Transcriptional analysis of discoidin. (A) Northern blot analysis of discoidin steady-state expression in silenced (Disci1, Disci2, Disci9/HelF⁻and Disci10/HelF⁻), partially silenced (Disci9) and non-silenced (Disci10) clones, used for run-on assays. Ethidium bromide staining of the large rRNA was used as a loading control. (B) Nuclear run-on assays. The relative ratios of discoidin/actin transcription levels (×100) were calculated for each individual filter, hybridized to labelled run-on transcripts from the different clones. The filters were stripped and re-hybridized to wild-type run-on transcripts. The relative ratio of discoidin/actin15 was subtracted from the overall level of run-on transcripts in the mutant strains. The difference comprised the expression level of the discoidin hairpin construct. This calculation was required since the discoidin in vitro transcripts, applied on the filter, hybridized to both endogenous and hairpin run-on transcripts. Relative transcription levels of discoidin in wild-type cells (WT) are shown for a comparison. Silencing levels are indicated (s = silenced, p.s. = partially silenced, n.s. = non-silenced). (C) Northern blot analysis for discoidin siRNAs.

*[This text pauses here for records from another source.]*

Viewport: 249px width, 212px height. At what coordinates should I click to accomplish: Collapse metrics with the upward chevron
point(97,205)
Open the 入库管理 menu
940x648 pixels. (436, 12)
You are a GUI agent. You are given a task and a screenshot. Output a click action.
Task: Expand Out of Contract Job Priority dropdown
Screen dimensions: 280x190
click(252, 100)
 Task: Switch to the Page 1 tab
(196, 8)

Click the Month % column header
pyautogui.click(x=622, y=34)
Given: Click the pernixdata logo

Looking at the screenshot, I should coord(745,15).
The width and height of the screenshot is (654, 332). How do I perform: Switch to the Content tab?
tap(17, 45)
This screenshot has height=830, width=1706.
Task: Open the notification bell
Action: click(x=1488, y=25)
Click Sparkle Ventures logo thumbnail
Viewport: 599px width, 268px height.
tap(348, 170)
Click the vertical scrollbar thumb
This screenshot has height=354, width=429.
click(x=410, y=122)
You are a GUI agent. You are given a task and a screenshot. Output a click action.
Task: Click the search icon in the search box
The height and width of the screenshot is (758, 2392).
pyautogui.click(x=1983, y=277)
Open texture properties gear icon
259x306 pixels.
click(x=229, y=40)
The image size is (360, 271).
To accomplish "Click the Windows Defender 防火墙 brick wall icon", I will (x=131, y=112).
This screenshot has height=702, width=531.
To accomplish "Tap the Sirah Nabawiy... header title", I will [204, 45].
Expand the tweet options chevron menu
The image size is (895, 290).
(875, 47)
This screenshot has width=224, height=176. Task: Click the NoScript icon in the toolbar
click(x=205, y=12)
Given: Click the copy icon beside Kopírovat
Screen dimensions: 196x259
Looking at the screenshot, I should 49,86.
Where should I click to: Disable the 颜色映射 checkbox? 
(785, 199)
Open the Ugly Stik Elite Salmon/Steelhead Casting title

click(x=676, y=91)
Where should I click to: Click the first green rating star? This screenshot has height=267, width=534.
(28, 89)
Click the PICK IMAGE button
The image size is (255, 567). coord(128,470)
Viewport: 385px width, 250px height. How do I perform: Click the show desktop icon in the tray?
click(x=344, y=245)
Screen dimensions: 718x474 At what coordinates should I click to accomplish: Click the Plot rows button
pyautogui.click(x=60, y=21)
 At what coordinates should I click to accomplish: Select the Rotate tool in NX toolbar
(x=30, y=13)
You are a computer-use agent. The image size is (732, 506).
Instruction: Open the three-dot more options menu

Detection of siRNAs in silenced (s), partially silenced (p.s.) and non-silenced (n.s.) clones carrying the discoidin RNAi construct in the wild-type or HelF⁻ background. M: RNA decade marker (Ambion), shown after short exposure for better resolution. U6 spliceosomal RNA (A. Hinas, P. Larsson, L. Avesson, L.A. Kirsebom, A. Virtanen, F. Söderbom, manuscript submitted) is shown as a loading control.